(Beginning of RECORDS SUPPLIED)

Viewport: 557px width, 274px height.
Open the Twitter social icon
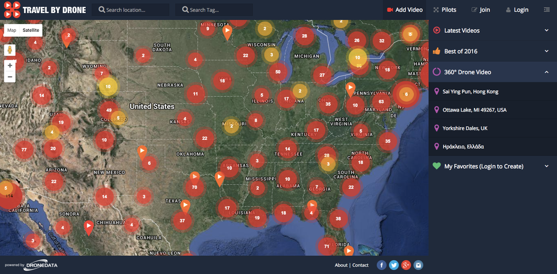(x=394, y=265)
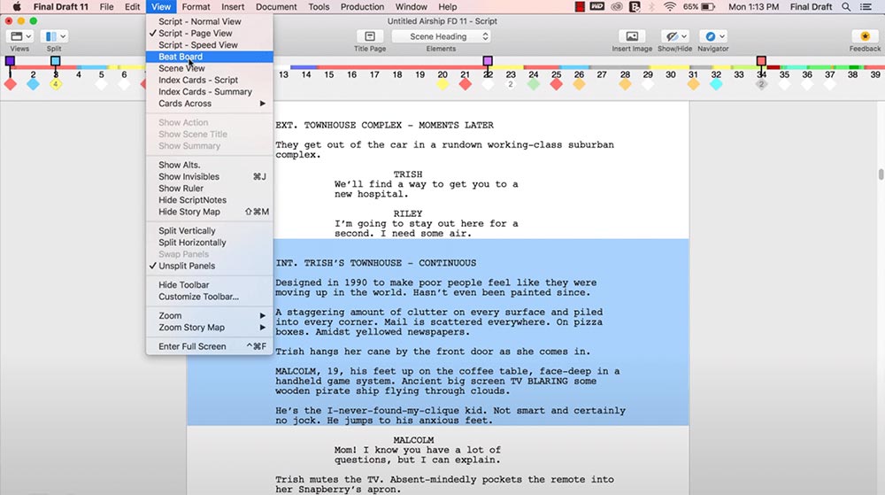Choose Beat Board from View menu
Screen dimensions: 885x495
coord(181,57)
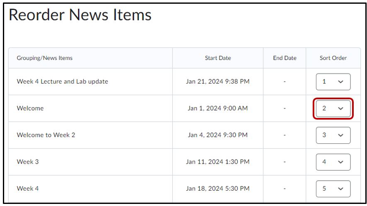Viewport: 367px width, 206px height.
Task: Click the Jan 1, 2024 9:00 AM date
Action: [218, 108]
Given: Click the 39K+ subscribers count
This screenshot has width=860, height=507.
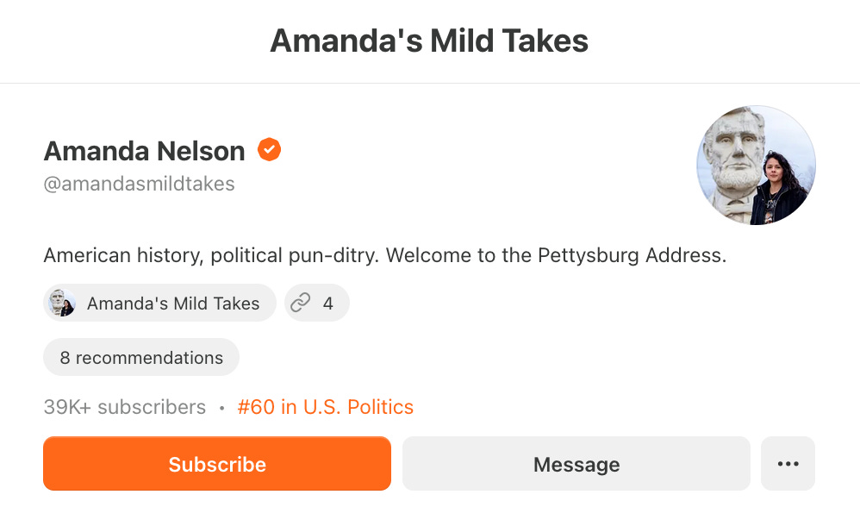Looking at the screenshot, I should click(124, 407).
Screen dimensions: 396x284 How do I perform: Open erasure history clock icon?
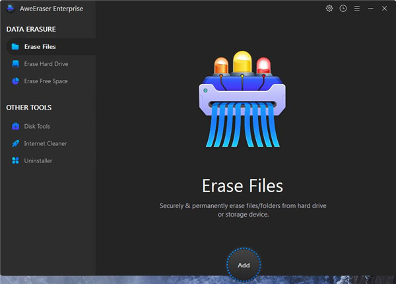[343, 9]
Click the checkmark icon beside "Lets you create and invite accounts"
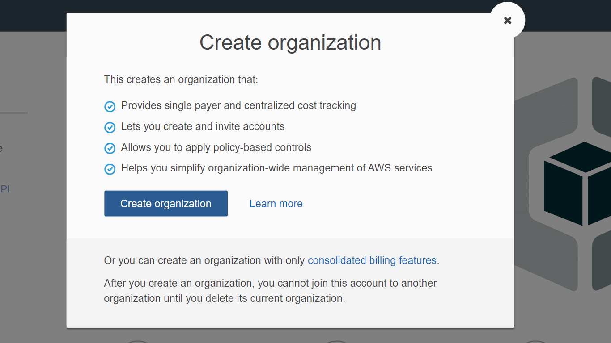Screen dimensions: 611x343 coord(110,127)
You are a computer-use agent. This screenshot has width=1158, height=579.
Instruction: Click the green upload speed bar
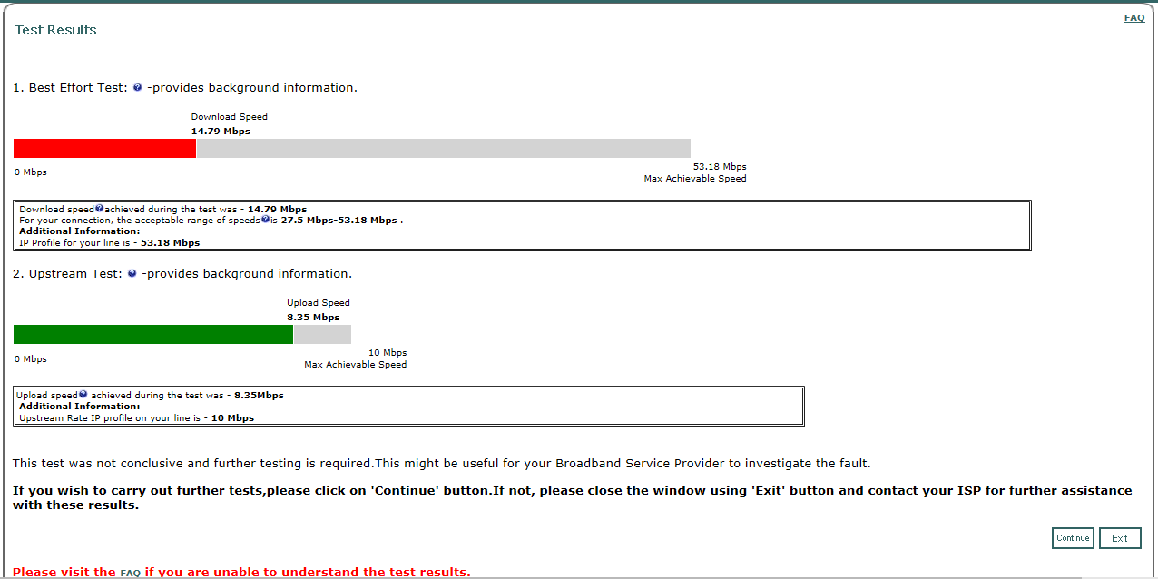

(End of RECORDS SUPPLIED)

Please write out the lines above, beginning at the line with "Open the Twitter social icon" and ending at the last line of the records, exactly as they appear and without pictures.

**SOLUTION TO THIS PROBLEM**
Open the Twitter social icon
(x=394, y=265)
Choose Beat Board from View menu
Screen dimensions: 885x495
coord(181,57)
Viewport: 367px width, 206px height.
Task: Click the Jan 1, 2024 9:00 AM date
Action: [218, 108]
Given: Click the 39K+ subscribers count
This screenshot has width=860, height=507.
Looking at the screenshot, I should click(124, 407).
Screen dimensions: 396x284 How do I perform: Open erasure history clock icon?
[343, 9]
Click the checkmark icon beside "Lets you create and invite accounts"
Screen dimensions: 611x343 coord(110,127)
You are a computer-use agent. This screenshot has width=1158, height=579.
Instruction: Click the green upload speed bar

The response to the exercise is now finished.